>> Begin

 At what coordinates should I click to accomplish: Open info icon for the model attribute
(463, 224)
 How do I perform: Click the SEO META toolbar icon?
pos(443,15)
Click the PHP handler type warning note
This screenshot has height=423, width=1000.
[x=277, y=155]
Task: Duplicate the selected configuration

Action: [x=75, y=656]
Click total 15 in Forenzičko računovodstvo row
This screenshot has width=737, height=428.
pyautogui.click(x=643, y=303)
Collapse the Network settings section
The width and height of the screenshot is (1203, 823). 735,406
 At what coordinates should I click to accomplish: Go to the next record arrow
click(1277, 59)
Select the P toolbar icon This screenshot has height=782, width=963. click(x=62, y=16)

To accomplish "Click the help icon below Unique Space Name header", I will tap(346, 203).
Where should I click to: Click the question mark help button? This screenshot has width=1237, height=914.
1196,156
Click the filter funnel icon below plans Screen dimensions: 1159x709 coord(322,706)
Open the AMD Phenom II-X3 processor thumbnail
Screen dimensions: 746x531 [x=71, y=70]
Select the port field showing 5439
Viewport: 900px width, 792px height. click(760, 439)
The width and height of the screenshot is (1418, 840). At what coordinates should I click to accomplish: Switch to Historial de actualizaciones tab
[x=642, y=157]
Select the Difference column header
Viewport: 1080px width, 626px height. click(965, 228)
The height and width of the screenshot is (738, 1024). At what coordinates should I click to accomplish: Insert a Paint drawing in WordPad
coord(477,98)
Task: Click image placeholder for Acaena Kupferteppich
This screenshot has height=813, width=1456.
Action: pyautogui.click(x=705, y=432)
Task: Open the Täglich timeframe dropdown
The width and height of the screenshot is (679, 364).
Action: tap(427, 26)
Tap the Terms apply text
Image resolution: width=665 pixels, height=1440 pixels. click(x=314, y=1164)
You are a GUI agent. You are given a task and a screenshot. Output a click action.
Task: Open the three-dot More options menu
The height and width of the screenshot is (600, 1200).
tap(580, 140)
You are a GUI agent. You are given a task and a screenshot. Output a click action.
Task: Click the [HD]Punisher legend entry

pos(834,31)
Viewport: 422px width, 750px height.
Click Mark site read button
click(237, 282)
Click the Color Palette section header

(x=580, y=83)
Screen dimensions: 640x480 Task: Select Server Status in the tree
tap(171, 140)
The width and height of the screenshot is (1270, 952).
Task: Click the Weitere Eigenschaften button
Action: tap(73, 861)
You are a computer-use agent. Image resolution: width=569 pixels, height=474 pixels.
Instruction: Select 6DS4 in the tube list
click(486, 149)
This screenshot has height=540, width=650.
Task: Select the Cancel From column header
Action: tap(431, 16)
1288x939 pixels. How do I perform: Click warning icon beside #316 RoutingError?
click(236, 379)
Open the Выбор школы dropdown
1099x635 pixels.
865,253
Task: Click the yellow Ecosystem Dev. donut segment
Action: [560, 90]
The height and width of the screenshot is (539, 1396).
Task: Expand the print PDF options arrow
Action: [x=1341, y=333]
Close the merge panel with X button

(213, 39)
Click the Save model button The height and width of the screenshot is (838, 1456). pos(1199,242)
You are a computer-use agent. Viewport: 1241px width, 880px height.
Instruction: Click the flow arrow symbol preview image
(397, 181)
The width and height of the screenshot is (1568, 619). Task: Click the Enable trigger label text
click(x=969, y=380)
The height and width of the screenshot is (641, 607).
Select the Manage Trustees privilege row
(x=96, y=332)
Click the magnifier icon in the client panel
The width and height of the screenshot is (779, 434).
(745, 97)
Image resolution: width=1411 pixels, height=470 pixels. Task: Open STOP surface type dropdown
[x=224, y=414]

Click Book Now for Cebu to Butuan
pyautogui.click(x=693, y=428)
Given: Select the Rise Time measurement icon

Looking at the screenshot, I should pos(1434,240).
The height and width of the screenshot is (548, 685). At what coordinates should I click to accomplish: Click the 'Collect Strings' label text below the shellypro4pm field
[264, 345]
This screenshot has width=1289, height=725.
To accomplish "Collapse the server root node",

>> End

Task brief:
Copy out the items again word for word, starting with the line that contains "Collapse the Network settings section" and going on through the line that contains "tap(580, 140)".

Right answer:
Collapse the Network settings section
The width and height of the screenshot is (1203, 823). 735,406
 At what coordinates should I click to accomplish: Go to the next record arrow
click(1277, 59)
Select the P toolbar icon This screenshot has height=782, width=963. click(x=62, y=16)

To accomplish "Click the help icon below Unique Space Name header", I will tap(346, 203).
Where should I click to: Click the question mark help button? This screenshot has width=1237, height=914.
1196,156
Click the filter funnel icon below plans Screen dimensions: 1159x709 coord(322,706)
Open the AMD Phenom II-X3 processor thumbnail
Screen dimensions: 746x531 [x=71, y=70]
Select the port field showing 5439
Viewport: 900px width, 792px height. click(760, 439)
The width and height of the screenshot is (1418, 840). At what coordinates should I click to accomplish: Switch to Historial de actualizaciones tab
[x=642, y=157]
Select the Difference column header
Viewport: 1080px width, 626px height. click(965, 228)
The height and width of the screenshot is (738, 1024). At what coordinates should I click to accomplish: Insert a Paint drawing in WordPad
coord(477,98)
Task: Click image placeholder for Acaena Kupferteppich
This screenshot has height=813, width=1456.
Action: pyautogui.click(x=705, y=432)
Task: Open the Täglich timeframe dropdown
The width and height of the screenshot is (679, 364).
Action: tap(427, 26)
Tap the Terms apply text
Image resolution: width=665 pixels, height=1440 pixels. click(x=314, y=1164)
You are a GUI agent. You are given a task and a screenshot. Output a click action.
Task: Open the three-dot More options menu
The height and width of the screenshot is (600, 1200).
tap(580, 140)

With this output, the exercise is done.